## DESCRIPTION OF THE TASK
Find and copy the lines in the records beneath this task that contain the word "agent".

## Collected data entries
════

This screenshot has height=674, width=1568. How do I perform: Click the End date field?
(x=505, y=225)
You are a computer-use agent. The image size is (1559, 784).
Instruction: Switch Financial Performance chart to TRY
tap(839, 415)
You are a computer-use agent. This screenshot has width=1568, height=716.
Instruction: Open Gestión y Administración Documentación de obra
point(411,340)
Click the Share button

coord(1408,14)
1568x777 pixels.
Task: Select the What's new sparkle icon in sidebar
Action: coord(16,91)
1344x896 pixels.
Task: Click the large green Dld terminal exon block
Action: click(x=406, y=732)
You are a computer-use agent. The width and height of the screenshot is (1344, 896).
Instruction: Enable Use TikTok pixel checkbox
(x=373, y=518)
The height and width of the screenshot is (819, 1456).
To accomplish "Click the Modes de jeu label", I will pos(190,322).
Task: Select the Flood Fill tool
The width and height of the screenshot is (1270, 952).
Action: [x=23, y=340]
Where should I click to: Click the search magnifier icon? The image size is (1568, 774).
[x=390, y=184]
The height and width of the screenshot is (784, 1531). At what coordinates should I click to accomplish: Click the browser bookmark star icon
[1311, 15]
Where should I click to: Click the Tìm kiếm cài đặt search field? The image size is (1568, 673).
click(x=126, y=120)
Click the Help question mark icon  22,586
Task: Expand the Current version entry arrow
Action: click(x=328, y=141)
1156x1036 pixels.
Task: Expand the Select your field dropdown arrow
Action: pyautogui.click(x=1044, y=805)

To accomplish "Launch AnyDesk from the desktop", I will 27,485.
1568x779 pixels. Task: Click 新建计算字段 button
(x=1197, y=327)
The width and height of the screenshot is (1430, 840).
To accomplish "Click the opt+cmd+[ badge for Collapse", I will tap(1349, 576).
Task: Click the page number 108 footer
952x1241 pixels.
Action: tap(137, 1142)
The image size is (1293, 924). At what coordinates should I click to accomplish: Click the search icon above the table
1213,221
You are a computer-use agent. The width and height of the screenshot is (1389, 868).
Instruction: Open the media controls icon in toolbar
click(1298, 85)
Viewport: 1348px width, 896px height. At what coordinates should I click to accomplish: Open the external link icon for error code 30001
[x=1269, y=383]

════

## WRITTEN ANSWER
You are a computer-use agent. The image size is (1559, 784).
You are a computer-use agent. This screenshot has width=1568, height=716.
You are a computer-use agent. The width and height of the screenshot is (1344, 896).
You are a computer-use agent. The width and height of the screenshot is (1389, 868).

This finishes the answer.